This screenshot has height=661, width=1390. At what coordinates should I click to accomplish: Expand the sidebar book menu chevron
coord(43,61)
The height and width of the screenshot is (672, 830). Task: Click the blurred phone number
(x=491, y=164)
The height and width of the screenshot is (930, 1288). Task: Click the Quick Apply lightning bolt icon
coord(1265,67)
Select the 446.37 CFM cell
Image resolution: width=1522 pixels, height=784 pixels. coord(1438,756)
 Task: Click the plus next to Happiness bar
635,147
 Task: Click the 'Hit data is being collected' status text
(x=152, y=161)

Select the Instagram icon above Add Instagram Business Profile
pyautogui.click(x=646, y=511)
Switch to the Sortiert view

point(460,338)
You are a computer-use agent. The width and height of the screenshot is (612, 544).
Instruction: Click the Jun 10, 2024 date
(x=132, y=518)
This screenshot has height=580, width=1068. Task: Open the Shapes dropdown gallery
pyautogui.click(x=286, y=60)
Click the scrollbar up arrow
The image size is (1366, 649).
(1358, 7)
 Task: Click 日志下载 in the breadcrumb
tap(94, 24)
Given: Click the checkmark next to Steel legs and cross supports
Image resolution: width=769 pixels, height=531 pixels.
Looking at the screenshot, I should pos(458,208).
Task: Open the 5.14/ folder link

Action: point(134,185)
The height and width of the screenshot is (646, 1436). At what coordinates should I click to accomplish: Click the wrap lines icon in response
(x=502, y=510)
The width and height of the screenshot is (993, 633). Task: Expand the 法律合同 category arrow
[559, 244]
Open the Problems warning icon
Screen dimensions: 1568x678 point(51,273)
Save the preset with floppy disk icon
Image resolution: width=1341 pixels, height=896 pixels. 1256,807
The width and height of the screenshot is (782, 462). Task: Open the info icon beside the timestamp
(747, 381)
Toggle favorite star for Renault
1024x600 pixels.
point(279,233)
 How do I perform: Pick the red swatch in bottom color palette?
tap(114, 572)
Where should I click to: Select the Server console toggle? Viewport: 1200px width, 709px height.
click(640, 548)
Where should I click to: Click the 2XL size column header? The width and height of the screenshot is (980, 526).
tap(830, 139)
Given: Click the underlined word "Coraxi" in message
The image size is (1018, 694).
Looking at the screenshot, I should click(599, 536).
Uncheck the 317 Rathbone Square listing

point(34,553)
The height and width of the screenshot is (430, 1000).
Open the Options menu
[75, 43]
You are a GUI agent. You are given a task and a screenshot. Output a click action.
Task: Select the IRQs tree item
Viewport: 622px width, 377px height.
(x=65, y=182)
────────────────────
**WORK ITEM:** List every line in the records above that contains the word "agent".

**SOLUTION:**
You are a computer-use agent. The width and height of the screenshot is (612, 544).
You are a GUI agent. You are given a task and a screenshot. Output a click action.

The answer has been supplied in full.